• _TEXTO FORNECIDO_

Chimwemwe Chiduleni. © MSF

“Eu moro em Ndirande. Tenho dois filhos. Minha rotina diária foi afetada pelo câncer do colo do útero. Muitas vezes, acordo me sentindo fraca e com dor – nas costas e no quadril – e meu trabalho tem que ser pausado”, contou Chimwemwe Chiduleni antes de iniciar o tratamento no Quênia.

“[Quando me disseram que iria para o Quênia], fiquei muito feliz, mas ao mesmo tempo fiquei nervosa porque estou deixando meus filhos. Fiquei um pouco preocupada. Sou a filha primogênita, portanto também sou responsável por sustentar o restante da família.”

O apoio de outras pacientes de MSF no projeto contra o câncer cervical foi essencial durante o tratamento de Chimwemwe. “Como nos conhecemos, devido ao fato de estarmos com a mesma doença, estamos nos apoiando mutuamente para não perdermos a esperança. Tive alguns medos. Mas através do incentivo que demos umas às outras, superei e fiquei determinada a ir ao Quênia para receber o tratamento.”

Na primeira semana de tratamento no Quênia, os procedimentos realizados pelos profissionais médicos já eram esperados por Chimwemwe. “O programa foi explicado para nós no Malaui. Não fiquei nem um pouco surpresa”, disse ela na ocasião. “Não tenho dúvidas ou medos, porque é isso que tenho esperado ansiosamente”.

• _Registros salvos_
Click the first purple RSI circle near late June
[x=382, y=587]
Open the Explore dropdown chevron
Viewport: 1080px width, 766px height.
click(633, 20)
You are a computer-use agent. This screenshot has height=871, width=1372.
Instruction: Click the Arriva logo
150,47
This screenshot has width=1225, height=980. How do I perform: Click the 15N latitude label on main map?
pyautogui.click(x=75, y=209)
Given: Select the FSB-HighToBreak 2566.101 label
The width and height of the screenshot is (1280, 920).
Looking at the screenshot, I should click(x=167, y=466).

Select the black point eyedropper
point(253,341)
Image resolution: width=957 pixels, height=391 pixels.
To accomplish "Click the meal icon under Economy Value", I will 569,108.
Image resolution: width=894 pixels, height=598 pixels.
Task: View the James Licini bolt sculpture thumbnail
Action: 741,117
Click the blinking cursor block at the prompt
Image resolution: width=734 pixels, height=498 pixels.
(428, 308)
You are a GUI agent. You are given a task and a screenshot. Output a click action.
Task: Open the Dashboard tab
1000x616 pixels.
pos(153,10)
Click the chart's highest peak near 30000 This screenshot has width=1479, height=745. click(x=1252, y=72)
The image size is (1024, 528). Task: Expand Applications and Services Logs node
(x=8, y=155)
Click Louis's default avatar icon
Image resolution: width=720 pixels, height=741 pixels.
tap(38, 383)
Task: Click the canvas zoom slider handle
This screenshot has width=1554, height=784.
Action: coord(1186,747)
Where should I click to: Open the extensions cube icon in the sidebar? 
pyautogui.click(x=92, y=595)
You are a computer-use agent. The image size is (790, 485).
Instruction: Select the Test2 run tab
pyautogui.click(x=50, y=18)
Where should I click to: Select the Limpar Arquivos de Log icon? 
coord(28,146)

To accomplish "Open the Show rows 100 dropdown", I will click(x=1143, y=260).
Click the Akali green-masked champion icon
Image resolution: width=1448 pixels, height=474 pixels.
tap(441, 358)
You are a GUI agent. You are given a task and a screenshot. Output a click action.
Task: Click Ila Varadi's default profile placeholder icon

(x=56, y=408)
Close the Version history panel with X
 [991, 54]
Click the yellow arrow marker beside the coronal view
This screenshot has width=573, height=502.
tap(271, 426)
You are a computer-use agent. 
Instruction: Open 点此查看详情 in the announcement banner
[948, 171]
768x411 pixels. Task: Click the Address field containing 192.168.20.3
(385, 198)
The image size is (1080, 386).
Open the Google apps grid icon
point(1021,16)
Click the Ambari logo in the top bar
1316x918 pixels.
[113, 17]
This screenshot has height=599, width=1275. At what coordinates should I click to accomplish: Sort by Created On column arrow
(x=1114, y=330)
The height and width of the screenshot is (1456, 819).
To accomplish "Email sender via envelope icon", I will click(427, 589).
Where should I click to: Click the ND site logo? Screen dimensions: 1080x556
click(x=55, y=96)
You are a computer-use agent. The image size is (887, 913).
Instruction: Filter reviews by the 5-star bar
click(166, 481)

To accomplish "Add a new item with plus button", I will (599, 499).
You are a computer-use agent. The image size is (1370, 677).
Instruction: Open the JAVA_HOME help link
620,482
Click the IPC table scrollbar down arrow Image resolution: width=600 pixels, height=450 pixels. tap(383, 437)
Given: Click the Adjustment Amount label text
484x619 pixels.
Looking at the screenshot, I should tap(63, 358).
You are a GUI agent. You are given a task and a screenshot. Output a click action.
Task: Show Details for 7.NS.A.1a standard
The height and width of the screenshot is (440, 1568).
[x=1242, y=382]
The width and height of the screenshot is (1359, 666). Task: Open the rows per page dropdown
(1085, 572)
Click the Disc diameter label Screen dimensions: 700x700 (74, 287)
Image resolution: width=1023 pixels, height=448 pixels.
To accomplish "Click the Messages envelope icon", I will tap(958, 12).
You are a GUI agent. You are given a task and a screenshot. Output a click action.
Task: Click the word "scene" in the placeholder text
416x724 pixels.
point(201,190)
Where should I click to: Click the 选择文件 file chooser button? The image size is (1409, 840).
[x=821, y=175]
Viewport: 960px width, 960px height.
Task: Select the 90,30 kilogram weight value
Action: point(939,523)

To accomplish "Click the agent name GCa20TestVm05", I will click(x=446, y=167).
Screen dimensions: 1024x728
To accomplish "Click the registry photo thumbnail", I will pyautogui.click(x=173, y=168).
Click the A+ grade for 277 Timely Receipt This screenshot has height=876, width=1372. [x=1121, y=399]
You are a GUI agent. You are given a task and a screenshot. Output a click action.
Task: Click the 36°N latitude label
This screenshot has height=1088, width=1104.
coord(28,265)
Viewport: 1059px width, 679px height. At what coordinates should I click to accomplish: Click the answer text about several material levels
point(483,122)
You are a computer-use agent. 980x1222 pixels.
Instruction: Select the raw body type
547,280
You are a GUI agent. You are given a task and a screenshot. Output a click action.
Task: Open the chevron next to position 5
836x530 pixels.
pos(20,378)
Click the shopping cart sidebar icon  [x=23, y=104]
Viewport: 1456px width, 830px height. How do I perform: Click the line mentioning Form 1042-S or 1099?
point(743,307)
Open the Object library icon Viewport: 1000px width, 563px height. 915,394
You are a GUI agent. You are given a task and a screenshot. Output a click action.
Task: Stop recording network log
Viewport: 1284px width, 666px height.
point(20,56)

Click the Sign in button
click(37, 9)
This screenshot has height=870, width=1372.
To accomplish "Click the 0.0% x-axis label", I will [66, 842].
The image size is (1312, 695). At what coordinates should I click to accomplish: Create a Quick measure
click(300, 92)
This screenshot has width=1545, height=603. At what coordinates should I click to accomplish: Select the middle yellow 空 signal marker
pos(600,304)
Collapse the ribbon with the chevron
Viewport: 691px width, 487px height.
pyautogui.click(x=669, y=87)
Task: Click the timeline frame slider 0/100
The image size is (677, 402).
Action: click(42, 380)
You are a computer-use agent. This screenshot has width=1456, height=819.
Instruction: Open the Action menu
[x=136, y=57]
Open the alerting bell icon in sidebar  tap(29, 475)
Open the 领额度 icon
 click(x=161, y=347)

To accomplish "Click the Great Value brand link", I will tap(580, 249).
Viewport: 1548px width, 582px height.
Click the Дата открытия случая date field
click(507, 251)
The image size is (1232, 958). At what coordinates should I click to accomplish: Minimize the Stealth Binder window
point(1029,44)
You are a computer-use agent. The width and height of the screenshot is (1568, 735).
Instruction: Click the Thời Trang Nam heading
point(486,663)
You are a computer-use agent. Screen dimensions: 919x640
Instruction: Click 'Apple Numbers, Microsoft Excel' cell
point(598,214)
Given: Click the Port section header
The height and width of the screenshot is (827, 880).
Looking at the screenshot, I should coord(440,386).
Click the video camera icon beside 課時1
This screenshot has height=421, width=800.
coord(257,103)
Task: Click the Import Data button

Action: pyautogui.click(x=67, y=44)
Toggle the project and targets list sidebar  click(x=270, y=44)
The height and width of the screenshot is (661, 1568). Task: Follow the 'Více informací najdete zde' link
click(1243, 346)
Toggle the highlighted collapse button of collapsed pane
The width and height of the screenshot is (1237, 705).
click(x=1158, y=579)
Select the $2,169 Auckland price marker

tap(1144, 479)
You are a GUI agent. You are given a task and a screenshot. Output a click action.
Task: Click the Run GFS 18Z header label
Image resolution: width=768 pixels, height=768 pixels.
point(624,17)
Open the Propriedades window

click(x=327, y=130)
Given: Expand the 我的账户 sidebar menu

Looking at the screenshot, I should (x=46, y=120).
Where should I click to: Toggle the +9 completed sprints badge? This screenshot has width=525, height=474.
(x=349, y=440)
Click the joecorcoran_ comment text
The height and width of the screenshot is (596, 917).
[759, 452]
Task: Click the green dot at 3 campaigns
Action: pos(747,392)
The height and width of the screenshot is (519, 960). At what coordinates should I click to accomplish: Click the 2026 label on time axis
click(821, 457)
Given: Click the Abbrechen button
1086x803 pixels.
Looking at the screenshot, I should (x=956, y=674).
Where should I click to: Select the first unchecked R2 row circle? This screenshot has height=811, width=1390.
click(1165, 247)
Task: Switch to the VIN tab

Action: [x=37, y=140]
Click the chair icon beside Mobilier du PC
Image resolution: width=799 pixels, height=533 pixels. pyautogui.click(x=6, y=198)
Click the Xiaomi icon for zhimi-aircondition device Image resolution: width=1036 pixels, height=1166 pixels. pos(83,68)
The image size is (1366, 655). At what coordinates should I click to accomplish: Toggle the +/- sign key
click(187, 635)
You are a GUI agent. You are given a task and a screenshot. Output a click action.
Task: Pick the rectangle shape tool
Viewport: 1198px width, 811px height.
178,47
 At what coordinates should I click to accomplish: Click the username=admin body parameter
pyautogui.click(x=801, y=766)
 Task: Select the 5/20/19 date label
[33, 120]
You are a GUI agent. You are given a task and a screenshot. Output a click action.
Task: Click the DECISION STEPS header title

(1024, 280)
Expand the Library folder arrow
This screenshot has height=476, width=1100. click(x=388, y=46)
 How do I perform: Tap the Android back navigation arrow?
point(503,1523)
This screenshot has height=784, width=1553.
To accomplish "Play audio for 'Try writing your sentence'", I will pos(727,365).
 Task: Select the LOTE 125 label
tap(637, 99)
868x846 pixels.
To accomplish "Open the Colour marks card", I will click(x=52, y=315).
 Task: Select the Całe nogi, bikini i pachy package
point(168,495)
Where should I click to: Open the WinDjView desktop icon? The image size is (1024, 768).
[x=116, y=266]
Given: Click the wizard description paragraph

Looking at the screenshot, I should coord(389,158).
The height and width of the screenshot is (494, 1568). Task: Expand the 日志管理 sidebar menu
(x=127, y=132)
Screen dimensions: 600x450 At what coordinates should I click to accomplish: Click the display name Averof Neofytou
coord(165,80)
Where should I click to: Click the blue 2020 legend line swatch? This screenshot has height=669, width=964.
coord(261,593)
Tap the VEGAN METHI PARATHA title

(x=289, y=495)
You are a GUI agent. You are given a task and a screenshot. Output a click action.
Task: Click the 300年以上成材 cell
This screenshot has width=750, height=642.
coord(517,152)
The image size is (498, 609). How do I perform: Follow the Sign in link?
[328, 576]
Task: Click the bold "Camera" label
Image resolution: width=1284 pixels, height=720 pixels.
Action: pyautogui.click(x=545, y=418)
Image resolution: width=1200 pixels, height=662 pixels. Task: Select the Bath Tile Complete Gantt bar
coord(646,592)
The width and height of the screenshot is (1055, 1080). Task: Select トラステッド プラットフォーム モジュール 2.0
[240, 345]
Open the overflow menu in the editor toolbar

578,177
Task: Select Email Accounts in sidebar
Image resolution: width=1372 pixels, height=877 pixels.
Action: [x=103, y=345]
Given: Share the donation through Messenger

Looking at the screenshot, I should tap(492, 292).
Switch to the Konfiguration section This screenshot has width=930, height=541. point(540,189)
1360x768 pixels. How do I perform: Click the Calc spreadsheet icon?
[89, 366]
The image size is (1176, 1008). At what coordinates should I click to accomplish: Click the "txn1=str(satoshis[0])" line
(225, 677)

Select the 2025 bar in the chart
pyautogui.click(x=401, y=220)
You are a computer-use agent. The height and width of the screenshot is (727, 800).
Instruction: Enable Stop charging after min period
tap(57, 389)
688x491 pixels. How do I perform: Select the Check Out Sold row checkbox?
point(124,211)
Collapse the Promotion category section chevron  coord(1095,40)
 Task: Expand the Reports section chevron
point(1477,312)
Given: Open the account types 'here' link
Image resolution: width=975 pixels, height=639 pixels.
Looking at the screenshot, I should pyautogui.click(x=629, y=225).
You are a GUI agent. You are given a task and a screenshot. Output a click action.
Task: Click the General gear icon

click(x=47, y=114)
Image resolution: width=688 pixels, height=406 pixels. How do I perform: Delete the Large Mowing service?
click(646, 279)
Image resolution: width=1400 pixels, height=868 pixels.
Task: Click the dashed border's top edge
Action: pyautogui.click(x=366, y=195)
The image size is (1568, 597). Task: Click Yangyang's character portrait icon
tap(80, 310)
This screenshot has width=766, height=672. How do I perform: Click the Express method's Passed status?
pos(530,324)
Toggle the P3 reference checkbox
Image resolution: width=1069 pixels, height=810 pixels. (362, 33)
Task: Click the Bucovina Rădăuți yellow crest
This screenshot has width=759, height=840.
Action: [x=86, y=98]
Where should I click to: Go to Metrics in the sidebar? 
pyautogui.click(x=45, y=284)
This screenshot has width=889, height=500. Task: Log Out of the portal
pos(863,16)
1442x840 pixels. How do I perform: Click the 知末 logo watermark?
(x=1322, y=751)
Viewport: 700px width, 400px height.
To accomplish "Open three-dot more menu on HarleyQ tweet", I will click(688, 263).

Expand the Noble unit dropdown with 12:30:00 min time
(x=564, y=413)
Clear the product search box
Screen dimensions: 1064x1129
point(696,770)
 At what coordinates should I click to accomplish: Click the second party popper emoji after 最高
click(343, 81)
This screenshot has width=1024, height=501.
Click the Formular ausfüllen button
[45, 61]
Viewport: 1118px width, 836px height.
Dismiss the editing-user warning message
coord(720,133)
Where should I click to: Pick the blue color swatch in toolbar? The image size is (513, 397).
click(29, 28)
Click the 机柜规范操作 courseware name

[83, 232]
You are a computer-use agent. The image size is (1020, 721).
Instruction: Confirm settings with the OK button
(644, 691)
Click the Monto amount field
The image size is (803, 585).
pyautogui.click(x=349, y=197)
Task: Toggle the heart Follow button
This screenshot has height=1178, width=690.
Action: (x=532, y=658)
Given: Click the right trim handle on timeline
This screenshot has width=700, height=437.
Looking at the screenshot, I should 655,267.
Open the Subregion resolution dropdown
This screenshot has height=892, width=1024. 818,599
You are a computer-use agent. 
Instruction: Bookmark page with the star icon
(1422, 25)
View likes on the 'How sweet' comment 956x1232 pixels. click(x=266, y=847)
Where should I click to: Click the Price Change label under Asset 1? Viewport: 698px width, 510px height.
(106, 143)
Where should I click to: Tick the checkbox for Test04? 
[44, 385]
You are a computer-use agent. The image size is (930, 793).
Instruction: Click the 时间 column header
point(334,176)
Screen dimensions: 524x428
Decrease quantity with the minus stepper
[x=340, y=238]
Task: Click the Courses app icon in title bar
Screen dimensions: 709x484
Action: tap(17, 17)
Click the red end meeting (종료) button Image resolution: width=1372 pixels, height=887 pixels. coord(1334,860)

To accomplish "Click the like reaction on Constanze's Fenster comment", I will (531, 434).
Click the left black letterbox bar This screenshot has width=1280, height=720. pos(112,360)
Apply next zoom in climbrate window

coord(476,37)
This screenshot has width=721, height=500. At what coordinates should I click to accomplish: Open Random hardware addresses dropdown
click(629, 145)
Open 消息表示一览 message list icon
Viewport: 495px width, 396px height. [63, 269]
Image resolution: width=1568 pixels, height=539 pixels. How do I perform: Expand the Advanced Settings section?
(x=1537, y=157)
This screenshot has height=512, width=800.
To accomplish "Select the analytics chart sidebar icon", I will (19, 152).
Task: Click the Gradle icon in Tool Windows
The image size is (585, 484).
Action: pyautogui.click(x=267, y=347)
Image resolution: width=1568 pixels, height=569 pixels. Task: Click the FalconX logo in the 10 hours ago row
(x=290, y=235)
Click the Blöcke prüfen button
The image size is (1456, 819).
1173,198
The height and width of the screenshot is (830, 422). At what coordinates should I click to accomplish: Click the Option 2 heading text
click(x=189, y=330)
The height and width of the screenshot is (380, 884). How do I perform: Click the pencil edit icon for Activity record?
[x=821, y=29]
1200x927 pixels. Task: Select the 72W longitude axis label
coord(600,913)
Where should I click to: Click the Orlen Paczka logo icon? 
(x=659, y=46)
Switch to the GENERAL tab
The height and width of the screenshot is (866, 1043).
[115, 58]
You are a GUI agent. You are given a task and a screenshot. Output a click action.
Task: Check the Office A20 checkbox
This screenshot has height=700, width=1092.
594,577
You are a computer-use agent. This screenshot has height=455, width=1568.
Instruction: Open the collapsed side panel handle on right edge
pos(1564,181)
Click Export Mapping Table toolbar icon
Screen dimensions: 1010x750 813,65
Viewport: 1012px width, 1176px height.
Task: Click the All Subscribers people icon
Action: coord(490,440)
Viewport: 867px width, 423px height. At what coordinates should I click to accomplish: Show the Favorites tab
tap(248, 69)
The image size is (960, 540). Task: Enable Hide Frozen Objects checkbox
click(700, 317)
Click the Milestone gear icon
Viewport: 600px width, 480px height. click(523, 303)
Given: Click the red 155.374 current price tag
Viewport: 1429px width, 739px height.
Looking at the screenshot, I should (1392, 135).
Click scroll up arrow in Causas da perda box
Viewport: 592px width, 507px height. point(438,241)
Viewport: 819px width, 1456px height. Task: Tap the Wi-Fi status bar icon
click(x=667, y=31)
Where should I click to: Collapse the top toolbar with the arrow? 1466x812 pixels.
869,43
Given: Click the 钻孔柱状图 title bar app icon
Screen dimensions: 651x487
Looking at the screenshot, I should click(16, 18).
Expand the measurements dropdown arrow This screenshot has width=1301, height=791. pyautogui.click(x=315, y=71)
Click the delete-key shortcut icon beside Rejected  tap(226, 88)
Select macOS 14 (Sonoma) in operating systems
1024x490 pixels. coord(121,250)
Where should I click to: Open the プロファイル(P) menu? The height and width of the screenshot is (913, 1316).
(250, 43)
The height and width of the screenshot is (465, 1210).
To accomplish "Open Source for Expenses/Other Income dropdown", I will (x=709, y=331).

• _INSTRUÇÕES DAS TAREFAS_
[1] Segundo o relato de Chimwemwe Chiduleni, em que lugar ela mora?
[2] Por favor, redigite o trecho do relato de Chimwemwe Chiduleni que se abre com as palavras contendo "Chimwemwe Chiduleni. ©" e se fecha com "tratamento no Quênia.".
[3] Dê continuidade ao relato de Chimwemwe Chiduleni a partir do ponto em que ele termina.
Os dados vêm de outra fonte.

• _RESPOSTAS DO EXERCÍCIO_
[1] Em Ndirande.

[2]
Chimwemwe Chiduleni. © MSF

“Eu moro em Ndirande. Tenho dois filhos. Minha rotina diária foi afetada pelo câncer do colo do útero. Muitas vezes, acordo me sentindo fraca e com dor – nas costas e no quadril – e meu trabalho tem que ser pausado”, contou Chimwemwe Chiduleni antes de iniciar o tratamento no Quênia.

[3]
Duas semanas depois, tendo percorrido quase metade do período de tratamento, a paciente já podia perceber os efeitos. “Meus pensamentos são positivos e minhas esperanças aumentaram. Já consigo sentir uma grande mudança no meu corpo e espero que, se continuar assim, fique tudo bem comigo.”

Nesse estágio, Chimwemwe passou também a ser tratada com quimioterapia. “Estou sentindo efeitos colaterais, o que é comum quando alguém inicia um tratamento”, ela contou. “Na primeira vez que fiz quimioterapia, tive algumas náuseas, vômitos e fraqueza até que meu corpo se acostumasse. Mas quando recebi a segunda sessão da quimioterapia, eu estava bem.”

“Falo com a minha família no Malaui todos os dias por telefone. Muitas vezes, me perguntam como estou progredindo, mas lhes asseguro que o processo de tratamento está correndo bem e, quando voltar ao Malaui, estarei curada e forte.”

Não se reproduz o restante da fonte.